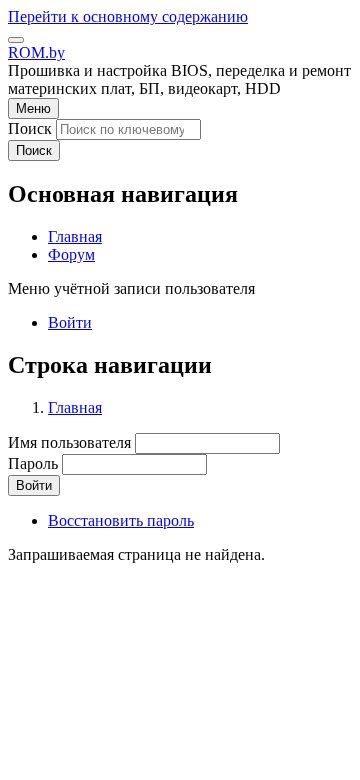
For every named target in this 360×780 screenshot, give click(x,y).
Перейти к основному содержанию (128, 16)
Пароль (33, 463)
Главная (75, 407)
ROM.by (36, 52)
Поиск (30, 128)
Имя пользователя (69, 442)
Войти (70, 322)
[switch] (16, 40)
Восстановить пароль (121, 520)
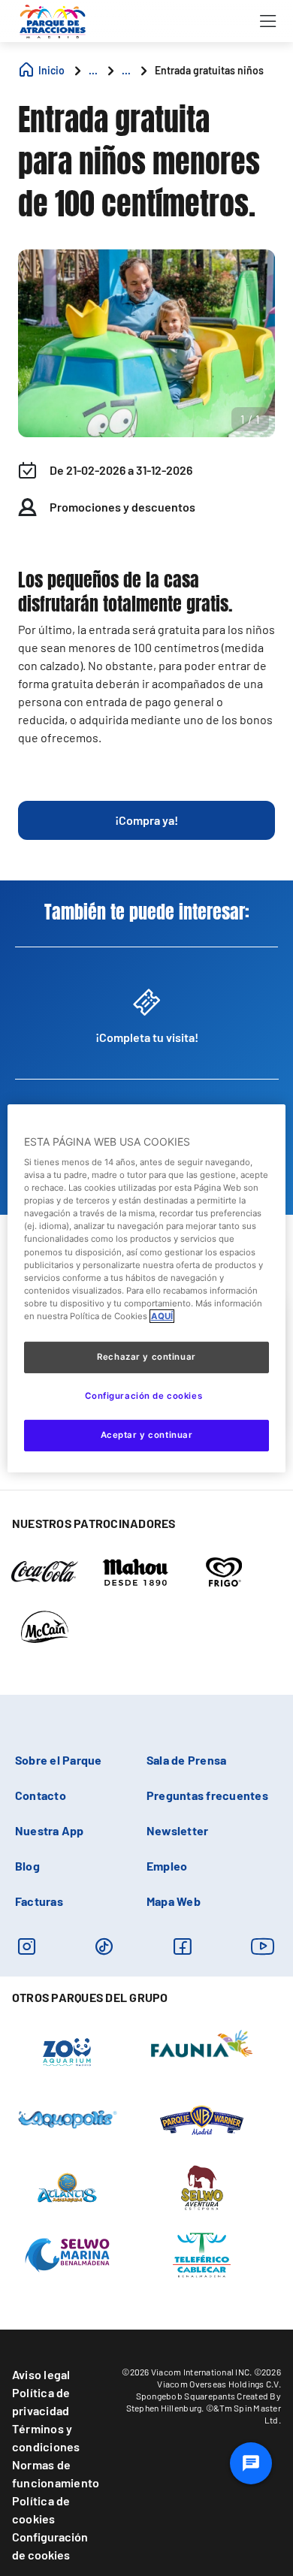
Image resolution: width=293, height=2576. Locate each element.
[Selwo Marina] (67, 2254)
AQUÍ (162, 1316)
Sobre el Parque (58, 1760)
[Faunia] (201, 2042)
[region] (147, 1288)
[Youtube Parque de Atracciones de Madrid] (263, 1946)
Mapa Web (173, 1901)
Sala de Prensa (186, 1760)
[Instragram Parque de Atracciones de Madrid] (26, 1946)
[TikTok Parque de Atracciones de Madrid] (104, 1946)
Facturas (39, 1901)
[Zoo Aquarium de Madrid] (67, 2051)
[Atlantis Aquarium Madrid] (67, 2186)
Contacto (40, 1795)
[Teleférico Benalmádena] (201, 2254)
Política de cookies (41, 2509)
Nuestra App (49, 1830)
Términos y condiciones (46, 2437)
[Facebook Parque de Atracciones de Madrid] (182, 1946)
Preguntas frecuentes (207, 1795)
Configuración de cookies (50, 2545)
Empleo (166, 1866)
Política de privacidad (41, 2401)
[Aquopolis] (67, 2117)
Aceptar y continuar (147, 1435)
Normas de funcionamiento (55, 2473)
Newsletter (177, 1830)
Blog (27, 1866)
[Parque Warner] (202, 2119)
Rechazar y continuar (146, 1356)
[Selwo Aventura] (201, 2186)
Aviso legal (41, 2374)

......

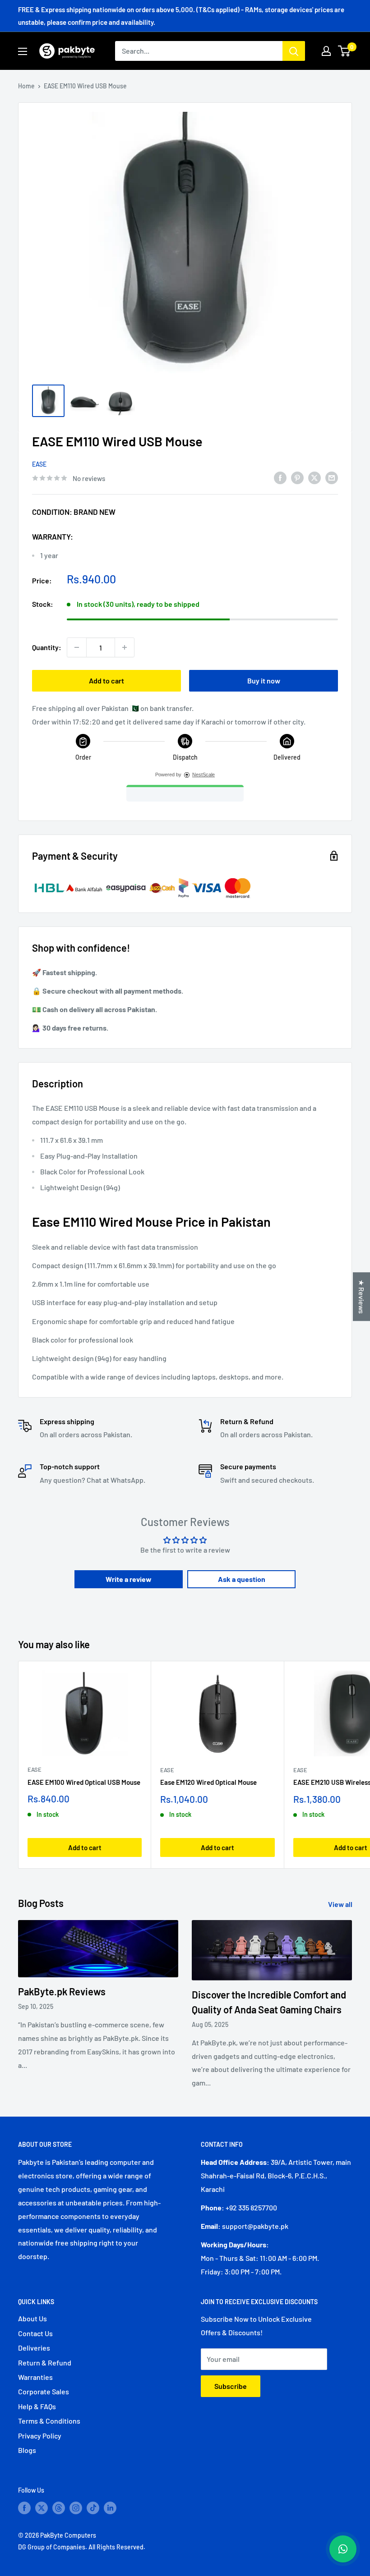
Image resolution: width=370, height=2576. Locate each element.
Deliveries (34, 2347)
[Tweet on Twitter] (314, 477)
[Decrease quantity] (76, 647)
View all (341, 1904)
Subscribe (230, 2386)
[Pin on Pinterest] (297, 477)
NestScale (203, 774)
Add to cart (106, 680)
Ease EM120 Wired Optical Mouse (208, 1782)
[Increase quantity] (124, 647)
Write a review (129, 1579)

......

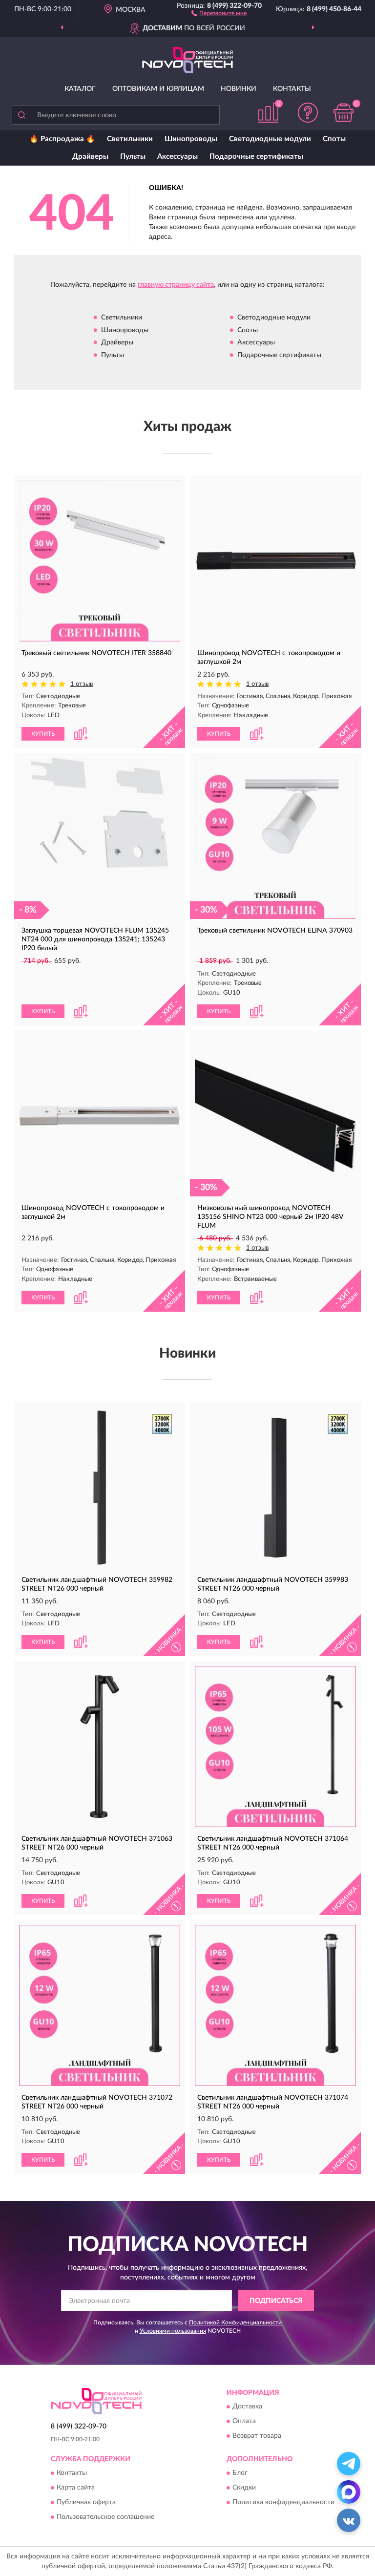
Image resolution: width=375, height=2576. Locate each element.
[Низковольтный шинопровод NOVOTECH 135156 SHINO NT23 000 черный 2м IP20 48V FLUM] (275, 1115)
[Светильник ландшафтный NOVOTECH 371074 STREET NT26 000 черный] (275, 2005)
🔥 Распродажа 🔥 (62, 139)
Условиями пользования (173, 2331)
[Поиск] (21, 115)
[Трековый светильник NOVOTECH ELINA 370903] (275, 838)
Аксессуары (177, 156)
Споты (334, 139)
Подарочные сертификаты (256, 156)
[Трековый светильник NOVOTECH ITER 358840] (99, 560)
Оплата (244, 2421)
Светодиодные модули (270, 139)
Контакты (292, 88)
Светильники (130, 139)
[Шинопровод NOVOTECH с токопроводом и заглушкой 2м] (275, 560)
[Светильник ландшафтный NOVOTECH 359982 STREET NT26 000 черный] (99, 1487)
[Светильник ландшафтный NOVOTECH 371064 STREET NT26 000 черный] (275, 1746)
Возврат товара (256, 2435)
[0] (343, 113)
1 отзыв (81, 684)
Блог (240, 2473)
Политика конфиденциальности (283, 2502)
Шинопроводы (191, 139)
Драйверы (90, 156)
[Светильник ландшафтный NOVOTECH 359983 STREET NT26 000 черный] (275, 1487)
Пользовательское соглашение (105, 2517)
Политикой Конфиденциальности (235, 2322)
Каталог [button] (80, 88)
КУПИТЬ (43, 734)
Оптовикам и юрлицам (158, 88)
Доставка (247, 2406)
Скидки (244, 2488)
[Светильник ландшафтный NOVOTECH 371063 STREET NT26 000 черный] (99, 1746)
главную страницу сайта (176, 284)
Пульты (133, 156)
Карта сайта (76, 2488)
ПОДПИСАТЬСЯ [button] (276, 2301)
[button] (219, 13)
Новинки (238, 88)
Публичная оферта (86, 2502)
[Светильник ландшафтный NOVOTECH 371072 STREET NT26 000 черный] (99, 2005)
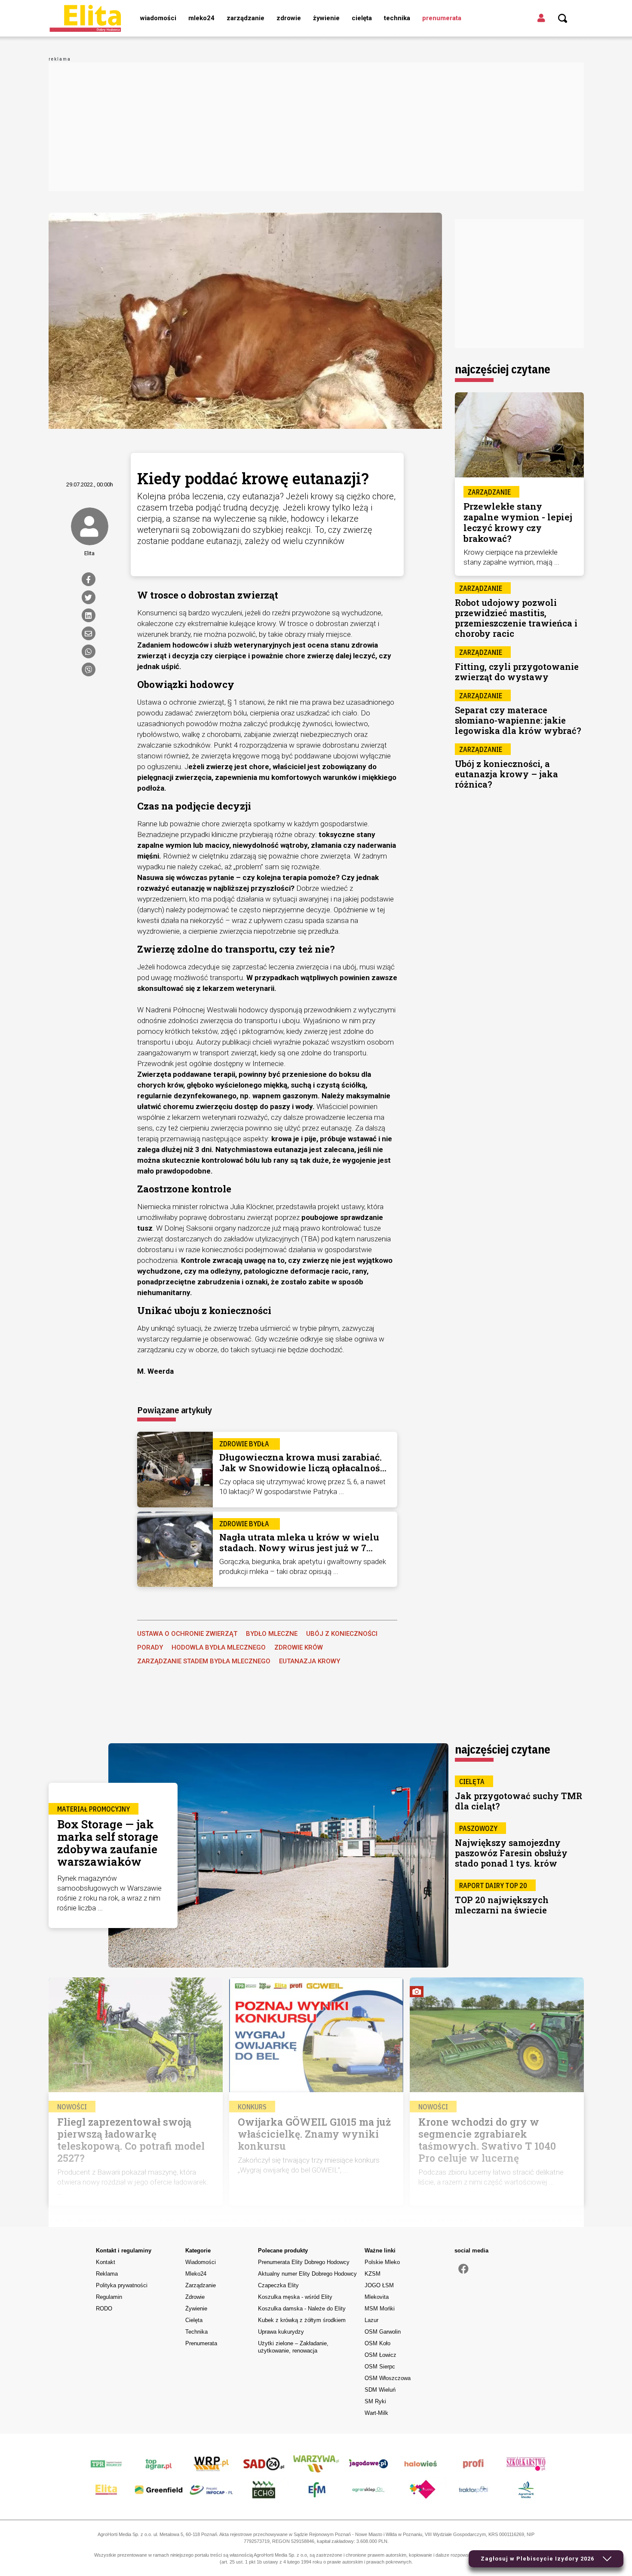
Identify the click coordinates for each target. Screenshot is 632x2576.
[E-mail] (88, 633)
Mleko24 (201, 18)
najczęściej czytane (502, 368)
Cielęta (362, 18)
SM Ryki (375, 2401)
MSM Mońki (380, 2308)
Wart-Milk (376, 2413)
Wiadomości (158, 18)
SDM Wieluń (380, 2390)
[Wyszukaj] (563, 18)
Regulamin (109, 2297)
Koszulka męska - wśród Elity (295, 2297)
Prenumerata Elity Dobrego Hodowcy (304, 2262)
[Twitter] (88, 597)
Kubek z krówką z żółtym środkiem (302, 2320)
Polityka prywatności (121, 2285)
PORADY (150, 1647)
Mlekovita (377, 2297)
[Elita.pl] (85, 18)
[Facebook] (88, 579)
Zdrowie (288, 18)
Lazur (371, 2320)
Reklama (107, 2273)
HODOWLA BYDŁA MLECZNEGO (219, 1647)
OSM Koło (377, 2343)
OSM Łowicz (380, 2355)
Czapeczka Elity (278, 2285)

......

Work request => Could you find every line in the records above that has the string "Parque" and copy it?

Your solution =>
Sobre el Parque (58, 1760)
[Youtube Parque de Atracciones de Madrid] (263, 1946)
[Instragram Parque de Atracciones de Madrid] (26, 1946)
[TikTok Parque de Atracciones de Madrid] (104, 1946)
[Facebook Parque de Atracciones de Madrid] (182, 1946)
[Parque Warner] (202, 2119)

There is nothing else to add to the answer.